[Cryptography] One-time pads in modern crypto software?

jrzx jrzx at protonmail.ch
Sat Feb 20 16:09:51 EST 2021


On Saturday, February 20, 2021 5:00 AM, Kristian Gjøsteen <kristian.gjosteen at ntnu.no> wrote:

> The attacks on GCM-AES and similar constructions that we have seen
> discussed here lately, almost always reduce to either key management
> or nonce management. While these problems are theoretically simple to
> solve, it turns out that this is not easy to solve for engineers

The solution is easy.
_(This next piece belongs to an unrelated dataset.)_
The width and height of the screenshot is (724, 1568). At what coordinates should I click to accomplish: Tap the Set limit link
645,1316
Don't do that.

The point of nonces is to reuse expensive shared secrets, but shared secrets
are no longer expensive.

Make a new one time secret from a new one time public key every time
you start a stream.

The problem is that the elaborate infrastructure for re-use of of precious
shared secrets is complicated to implement, and easy to implement wrong.
Don't reuse them.

A stream cipher such as ChaCha20 can be though of as enormous widely
known and widely shared one time pad

Despite being universally known, the pad is still one time because it is so
enormous, that if you always start at a random secret point in the pad,
no one is ever going to reuse.

The pad is composed of 2^384 512 bit blocks, and the 256 bit secret is the
high order part of the position in the pad, the nonce is some part of the
remaining 128 bits of the position, and message position of the 512 bit
block is the remaining position bits after the nonce.
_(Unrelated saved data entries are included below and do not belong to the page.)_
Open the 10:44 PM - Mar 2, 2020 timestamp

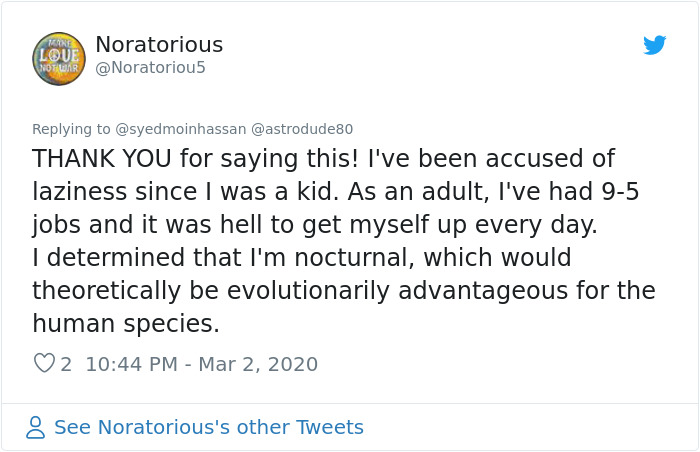[202, 364]
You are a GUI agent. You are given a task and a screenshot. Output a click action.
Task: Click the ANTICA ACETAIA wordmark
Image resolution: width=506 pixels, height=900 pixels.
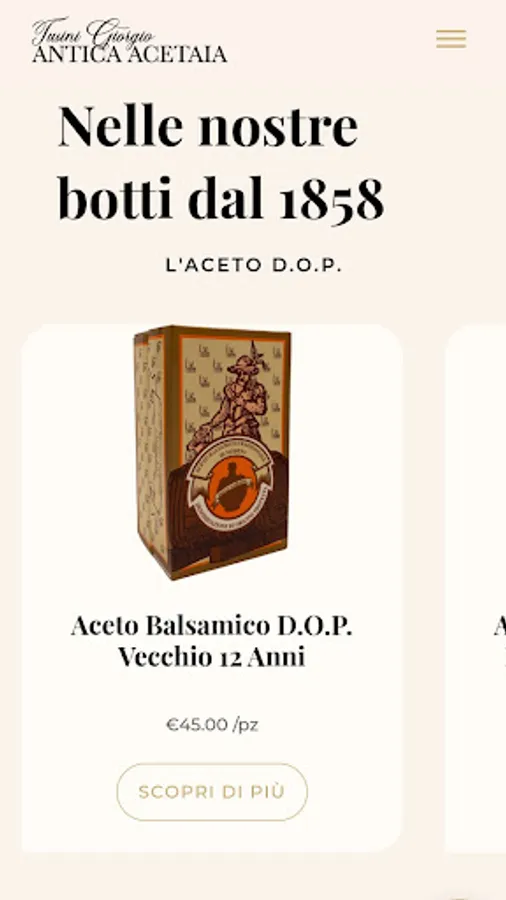click(129, 55)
If you do lots of clever stuff handling different parts of the position differently,
you are bound to foul up, and wind up re-using some tiny part of this
enormous pad. Don't do that. Don't re-use shared secrets.

Shared secrets are cheap. If no nonces, if the "nonce" and the start position
are just some more bits of the shared secret, no nonce management.
If no shared secret re-use, no shared secret management.